Daher ist es schon abartig, Giftköder für Haustiere auszulegen. Wer immer so etwas tut, sollte im Hinterkopf behalten: Das ist eine Straftat. Und diese gehört entsprechend strafrechtlich verfolgt. Seinen Frust über Hundehaufen und sonstige störende Dinge an den Hunden auszulassen, ist darüber hinaus auch moralisch armselig. Denn die Tiere können sich nicht wehren.

Ein Kommentar von Jochen Weis: Die ärmsten Schweine

Die Fronten sind verhärtet: Auf der einen Seite stehen die Hundefreunde, für die ihr Tier ein wichtiger Lebensbegleiter ist, der für Freude sorgt und in dunklen Stunden für Aufmunterung. Für diese Menschen ist der Tod ihres Hundes genauso tragisch wie der Verlust eines Menschen. Auf der anderen Seite stehen die Hundehasser. Deren Vokabular geht schnell in Verachtung über, "Drecksköter, die alles zuscheißen" ist da noch die feinere Wortwahl, die Drohung, "die Mistviecher zu vergiften, damit Ruhe ist" schnell hinterhergeschoben. Die Hunde sind in diesem Konflikt die ärmsten Schweine, auf sie projiziert sich der ganze Hass - nur sie können sich nicht wehren.

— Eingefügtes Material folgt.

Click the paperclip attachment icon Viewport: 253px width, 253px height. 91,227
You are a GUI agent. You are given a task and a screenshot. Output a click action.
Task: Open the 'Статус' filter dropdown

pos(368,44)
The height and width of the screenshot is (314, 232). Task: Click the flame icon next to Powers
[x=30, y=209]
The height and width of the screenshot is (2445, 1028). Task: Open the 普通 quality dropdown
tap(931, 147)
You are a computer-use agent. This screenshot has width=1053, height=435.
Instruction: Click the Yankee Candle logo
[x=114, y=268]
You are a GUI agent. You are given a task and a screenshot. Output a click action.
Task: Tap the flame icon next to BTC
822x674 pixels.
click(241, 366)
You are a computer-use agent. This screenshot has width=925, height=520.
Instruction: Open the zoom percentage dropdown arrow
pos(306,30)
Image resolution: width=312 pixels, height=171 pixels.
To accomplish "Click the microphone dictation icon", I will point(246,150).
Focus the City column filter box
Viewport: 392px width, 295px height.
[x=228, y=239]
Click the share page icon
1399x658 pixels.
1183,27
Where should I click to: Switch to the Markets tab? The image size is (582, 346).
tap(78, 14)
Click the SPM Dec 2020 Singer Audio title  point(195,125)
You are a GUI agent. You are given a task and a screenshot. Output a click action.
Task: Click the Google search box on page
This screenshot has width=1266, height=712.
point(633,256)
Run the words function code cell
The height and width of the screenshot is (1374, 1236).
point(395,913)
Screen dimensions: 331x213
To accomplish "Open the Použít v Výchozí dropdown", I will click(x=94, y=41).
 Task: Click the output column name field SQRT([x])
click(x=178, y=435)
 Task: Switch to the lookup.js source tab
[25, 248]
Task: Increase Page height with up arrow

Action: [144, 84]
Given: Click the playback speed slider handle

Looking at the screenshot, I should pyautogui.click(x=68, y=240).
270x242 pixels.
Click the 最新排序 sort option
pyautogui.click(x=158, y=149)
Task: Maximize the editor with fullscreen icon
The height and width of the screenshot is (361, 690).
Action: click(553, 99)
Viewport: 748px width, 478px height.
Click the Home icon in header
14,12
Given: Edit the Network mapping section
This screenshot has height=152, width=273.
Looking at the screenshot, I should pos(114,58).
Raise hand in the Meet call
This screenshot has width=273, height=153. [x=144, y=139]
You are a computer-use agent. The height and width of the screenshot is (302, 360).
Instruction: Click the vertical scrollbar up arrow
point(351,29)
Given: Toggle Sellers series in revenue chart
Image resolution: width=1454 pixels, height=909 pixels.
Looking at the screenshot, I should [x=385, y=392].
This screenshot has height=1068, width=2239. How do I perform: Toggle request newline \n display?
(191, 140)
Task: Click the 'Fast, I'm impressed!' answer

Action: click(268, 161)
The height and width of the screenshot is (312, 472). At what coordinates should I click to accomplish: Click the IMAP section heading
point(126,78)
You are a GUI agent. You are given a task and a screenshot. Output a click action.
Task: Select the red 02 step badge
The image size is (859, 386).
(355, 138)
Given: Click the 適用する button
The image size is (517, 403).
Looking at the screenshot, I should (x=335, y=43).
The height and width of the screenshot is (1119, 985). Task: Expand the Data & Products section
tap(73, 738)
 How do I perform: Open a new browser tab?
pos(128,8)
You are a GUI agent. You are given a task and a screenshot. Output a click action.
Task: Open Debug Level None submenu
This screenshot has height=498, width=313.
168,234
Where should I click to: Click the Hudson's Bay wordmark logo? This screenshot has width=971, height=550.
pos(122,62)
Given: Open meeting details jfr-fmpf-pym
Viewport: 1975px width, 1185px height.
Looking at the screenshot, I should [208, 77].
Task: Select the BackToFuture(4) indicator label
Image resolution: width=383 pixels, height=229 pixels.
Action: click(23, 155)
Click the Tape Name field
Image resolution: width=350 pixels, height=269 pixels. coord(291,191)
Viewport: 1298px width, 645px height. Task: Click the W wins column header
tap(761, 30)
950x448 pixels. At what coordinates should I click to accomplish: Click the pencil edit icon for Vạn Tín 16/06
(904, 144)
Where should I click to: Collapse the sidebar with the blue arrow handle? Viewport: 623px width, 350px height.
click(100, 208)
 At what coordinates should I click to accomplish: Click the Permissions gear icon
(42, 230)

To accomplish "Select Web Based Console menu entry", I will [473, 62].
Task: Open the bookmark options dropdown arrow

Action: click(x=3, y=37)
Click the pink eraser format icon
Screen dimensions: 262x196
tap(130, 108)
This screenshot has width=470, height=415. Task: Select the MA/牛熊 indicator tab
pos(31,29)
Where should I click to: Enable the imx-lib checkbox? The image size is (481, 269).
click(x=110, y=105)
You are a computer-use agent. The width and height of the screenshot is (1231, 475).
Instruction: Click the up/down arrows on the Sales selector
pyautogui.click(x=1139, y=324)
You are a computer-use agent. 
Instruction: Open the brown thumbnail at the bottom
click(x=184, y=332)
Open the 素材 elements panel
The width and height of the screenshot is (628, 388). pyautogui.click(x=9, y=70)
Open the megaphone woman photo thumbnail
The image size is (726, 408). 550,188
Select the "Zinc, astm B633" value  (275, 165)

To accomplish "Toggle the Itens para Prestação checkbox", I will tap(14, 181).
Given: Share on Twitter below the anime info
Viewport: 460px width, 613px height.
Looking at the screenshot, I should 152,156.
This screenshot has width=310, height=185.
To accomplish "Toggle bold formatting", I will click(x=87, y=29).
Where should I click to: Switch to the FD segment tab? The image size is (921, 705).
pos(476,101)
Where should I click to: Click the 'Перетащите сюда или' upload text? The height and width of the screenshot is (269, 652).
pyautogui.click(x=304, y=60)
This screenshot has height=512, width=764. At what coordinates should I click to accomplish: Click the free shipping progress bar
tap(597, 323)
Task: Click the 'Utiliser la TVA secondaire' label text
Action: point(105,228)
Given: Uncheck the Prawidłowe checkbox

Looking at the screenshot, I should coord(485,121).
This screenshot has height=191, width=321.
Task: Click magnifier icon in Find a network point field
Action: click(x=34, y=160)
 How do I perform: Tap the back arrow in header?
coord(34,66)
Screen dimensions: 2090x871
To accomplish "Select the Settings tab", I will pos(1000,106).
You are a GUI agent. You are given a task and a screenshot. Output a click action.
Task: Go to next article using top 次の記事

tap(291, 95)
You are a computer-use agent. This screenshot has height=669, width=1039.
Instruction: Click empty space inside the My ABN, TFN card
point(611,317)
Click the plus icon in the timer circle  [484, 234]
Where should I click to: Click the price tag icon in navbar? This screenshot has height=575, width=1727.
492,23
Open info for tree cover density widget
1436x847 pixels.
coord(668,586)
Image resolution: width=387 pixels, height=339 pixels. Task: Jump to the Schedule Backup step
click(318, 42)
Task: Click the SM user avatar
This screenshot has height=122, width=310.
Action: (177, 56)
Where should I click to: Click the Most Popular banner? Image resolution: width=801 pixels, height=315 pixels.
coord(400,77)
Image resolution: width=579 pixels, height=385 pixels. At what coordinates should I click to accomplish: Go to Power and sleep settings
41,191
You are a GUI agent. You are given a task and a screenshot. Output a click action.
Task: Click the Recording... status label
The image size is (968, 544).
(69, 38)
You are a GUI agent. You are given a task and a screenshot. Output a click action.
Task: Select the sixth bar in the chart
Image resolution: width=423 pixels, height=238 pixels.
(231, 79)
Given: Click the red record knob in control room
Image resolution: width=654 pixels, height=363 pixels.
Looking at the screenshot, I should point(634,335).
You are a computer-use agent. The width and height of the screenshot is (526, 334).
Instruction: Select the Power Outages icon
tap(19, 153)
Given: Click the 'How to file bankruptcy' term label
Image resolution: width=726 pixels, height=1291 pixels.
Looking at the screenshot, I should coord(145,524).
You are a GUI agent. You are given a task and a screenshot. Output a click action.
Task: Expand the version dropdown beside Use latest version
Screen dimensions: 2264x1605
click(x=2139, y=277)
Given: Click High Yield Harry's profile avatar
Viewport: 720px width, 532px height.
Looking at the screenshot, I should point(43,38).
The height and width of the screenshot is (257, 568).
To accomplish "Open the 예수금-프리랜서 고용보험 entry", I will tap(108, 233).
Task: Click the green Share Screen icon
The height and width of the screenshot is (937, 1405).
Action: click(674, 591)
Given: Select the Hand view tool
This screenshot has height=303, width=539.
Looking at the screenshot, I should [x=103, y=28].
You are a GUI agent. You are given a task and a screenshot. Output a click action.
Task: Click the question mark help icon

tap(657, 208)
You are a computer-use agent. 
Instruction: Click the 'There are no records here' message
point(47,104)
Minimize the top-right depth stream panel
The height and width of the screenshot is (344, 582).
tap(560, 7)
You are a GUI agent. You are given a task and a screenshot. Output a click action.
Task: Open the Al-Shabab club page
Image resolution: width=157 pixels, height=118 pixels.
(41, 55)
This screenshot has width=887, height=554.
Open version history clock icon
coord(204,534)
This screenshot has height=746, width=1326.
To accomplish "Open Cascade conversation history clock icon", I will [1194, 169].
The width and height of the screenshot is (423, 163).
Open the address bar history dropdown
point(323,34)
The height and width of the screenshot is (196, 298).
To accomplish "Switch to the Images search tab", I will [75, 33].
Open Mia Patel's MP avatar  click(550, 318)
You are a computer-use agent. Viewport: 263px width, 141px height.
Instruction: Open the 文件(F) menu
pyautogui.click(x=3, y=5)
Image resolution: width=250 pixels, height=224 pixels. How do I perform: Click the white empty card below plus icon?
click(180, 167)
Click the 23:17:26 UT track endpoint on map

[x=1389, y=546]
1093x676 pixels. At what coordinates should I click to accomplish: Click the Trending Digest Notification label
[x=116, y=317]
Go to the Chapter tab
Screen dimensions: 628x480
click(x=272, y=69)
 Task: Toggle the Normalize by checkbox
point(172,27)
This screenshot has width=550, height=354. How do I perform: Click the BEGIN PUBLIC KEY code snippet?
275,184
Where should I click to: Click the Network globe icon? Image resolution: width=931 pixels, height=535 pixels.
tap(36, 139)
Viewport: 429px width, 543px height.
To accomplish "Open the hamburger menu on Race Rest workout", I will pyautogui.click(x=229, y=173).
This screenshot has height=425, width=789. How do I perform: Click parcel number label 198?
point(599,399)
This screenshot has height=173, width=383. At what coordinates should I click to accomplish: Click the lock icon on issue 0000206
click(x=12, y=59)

Nehmen wir den Fall Hundehaufen, die an Stellen liegen, an die sie nicht hingehören. Selbstverständlich mag es niemand, wenn Tretminen in seinem Garten liegen oder auf Kinderspielplätzen, ohne Frage ist es abstoßend. Aber deswegen ausnahmslos alle Hunde (und in der Folge Hundehalter) an den Pranger zu stellen, ist gefährlich vereinfachend - und liefert womöglich kranken Hirnen die Rechtfertigung, mal eben Gift auszulegen. Für die, die es nicht wissen: Das ist eine Straftat! Es ist doch nicht der Lebenszweck eines jeden Hundes, alle zehn Meter einen Haufen abzusetzen. Er macht dorthin, wohin ihn sein Herrchen oder Frauchen bringt. Was also spricht dagegen, jenes Herrchen oder Frauchen anzusprechen, wenn sie den Hund geradezu nötigen zu seinem verboteten Tun?

In dem Zusammenhang ist es korrekt, wenn Kommunen Bußgelder gegen Hundebesitzer verhängen, die die Polizeiverordnungen geflissentlich ignorieren. Das wird jeder echte Hundefreund unterschreiben. Die andere Geschichte: Es ist nachvollziehbar, dass vielen Leuten mulmig wird, wenn beim Spaziergang im Gelände ein Hund auf sie zurennt (in den Ortschaften herrscht Leinenzwang) und ein verzweifeltes Herrchen hinterher, weil es das Tier so gut im Griff hat wie die Maus die Katze. Oder aber der Ruf erschallt, "der tut nichts". Dass solche Situationen oft in heftige Anfeindungen münden, ist nicht verwunderlich. Da stößt die Sorglosig- oder Nachlässigkeit mancher Hundehalter auf die vielfach anerzogene Angst vor Hunden, die ja alles und jeden beißen.

Dabei lassen sich solche Situationen leicht vermeiden, indem die einen ihre Tiere auf viel frequentierten Wegen anleinen und die anderen einfach mal auf sachliche Kommunikation setzen. Etwas mehr Lockerheit im Umgang miteinander tut not, zudem mehr Respekt vor der Kreatur, aber vor allem etwas weniger plumpe Verallgemeinerung.